● Goal of the exercise:
Your answer should be the exact lines of the data below from the one containing "Snježni parkovi (124, 2460)" through the one containing "Prawa autorskie zwierząt (764, 1185)"; please include nothing else.

★ ★ ★ ★ ★ ★ ★

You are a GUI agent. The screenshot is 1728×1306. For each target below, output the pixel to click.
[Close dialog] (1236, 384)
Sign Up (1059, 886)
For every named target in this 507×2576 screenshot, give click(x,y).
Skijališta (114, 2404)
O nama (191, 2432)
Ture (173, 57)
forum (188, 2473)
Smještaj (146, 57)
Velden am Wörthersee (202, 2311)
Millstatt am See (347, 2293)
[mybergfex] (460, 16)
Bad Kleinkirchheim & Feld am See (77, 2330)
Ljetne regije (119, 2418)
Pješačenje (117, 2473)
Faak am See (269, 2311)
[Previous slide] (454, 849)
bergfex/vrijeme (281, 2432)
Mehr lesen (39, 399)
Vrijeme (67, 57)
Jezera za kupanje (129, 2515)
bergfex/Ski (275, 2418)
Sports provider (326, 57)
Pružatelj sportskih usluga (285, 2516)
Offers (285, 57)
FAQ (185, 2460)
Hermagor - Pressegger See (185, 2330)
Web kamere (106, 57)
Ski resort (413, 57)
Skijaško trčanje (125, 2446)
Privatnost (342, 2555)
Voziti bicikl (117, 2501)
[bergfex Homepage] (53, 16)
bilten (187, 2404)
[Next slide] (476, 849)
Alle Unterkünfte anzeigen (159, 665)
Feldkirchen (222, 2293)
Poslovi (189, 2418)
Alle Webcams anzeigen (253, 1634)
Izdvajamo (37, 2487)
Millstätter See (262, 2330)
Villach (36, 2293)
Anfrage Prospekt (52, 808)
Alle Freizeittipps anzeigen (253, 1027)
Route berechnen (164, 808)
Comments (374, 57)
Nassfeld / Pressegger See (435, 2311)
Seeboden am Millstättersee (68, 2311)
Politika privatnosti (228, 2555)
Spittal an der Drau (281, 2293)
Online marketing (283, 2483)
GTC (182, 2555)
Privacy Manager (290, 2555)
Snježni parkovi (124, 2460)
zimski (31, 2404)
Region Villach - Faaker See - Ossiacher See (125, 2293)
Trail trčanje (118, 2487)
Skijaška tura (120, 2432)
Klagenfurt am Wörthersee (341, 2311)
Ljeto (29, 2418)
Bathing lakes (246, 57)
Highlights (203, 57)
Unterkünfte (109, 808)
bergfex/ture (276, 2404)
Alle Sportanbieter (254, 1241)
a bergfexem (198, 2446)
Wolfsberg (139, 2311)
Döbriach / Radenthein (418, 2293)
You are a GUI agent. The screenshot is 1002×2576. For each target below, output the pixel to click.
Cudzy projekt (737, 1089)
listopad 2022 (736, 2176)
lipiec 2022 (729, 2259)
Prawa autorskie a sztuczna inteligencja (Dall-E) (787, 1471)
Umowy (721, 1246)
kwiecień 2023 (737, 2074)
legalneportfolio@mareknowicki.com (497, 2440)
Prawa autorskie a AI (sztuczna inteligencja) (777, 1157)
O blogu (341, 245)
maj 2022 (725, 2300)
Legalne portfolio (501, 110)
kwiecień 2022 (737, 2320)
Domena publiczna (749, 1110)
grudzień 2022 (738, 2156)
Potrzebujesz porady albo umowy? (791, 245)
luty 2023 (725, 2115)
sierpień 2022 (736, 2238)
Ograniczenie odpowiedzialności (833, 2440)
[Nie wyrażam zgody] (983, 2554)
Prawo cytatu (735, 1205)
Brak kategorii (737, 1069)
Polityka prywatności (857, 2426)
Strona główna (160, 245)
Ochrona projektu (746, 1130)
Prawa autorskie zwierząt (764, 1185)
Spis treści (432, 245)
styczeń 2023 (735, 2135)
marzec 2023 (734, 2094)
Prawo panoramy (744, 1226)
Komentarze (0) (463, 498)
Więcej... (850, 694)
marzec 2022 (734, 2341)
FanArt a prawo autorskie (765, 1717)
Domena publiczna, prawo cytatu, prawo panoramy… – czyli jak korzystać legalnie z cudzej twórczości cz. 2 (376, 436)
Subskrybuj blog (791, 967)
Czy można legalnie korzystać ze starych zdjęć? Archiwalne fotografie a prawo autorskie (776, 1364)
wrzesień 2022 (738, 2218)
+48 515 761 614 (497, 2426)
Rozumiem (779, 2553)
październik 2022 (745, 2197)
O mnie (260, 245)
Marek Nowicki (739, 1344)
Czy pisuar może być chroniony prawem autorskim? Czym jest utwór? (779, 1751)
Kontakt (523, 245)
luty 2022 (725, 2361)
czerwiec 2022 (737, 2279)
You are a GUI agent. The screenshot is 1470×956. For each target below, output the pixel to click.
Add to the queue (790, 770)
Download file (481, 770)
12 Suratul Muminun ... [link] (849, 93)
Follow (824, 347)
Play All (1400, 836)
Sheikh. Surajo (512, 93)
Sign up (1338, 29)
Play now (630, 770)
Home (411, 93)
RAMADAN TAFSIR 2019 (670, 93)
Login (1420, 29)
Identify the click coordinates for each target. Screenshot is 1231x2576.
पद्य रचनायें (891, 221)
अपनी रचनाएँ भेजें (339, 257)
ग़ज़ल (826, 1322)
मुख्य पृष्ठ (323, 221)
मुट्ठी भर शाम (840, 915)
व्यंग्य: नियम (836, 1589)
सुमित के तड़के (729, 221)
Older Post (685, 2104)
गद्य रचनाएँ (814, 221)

★ ★ ★ ★ ★ ★ ★

● Written answer:
Snježni parkovi (124, 2460)
zimski (31, 2404)
Region Villach - Faaker See - Ossiacher See (125, 2293)
Trail trčanje (118, 2487)
Skijaška tura (120, 2432)
Klagenfurt am Wörthersee (341, 2311)
Ljeto (29, 2418)
Bathing lakes (246, 57)
Highlights (203, 57)
Unterkünfte (109, 808)
bergfex/ture (276, 2404)
Alle Sportanbieter (254, 1241)
a bergfexem (198, 2446)
Wolfsberg (139, 2311)
Döbriach / Radenthein (418, 2293)
You are a GUI agent. The screenshot is 1002×2576. For each target below, output the pixel to click.
Cudzy projekt (737, 1089)
listopad 2022 (736, 2176)
lipiec 2022 (729, 2259)
Prawa autorskie a sztuczna inteligencja (Dall-E) (787, 1471)
Umowy (721, 1246)
kwiecień 2023 (737, 2074)
legalneportfolio@mareknowicki.com (497, 2440)
Prawa autorskie a AI (sztuczna inteligencja) (777, 1157)
O blogu (341, 245)
maj 2022 (725, 2300)
Legalne portfolio (501, 110)
kwiecień 2022 (737, 2320)
Domena publiczna (749, 1110)
grudzień 2022 (738, 2156)
Potrzebujesz porady albo umowy? (791, 245)
luty 2023 (725, 2115)
sierpień 2022 (736, 2238)
Ograniczenie odpowiedzialności (833, 2440)
[Nie wyrażam zgody] (983, 2554)
Prawo cytatu (735, 1205)
Brak kategorii (737, 1069)
Polityka prywatności (857, 2426)
Strona główna (160, 245)
Ochrona projektu (746, 1130)
Prawa autorskie zwierząt (764, 1185)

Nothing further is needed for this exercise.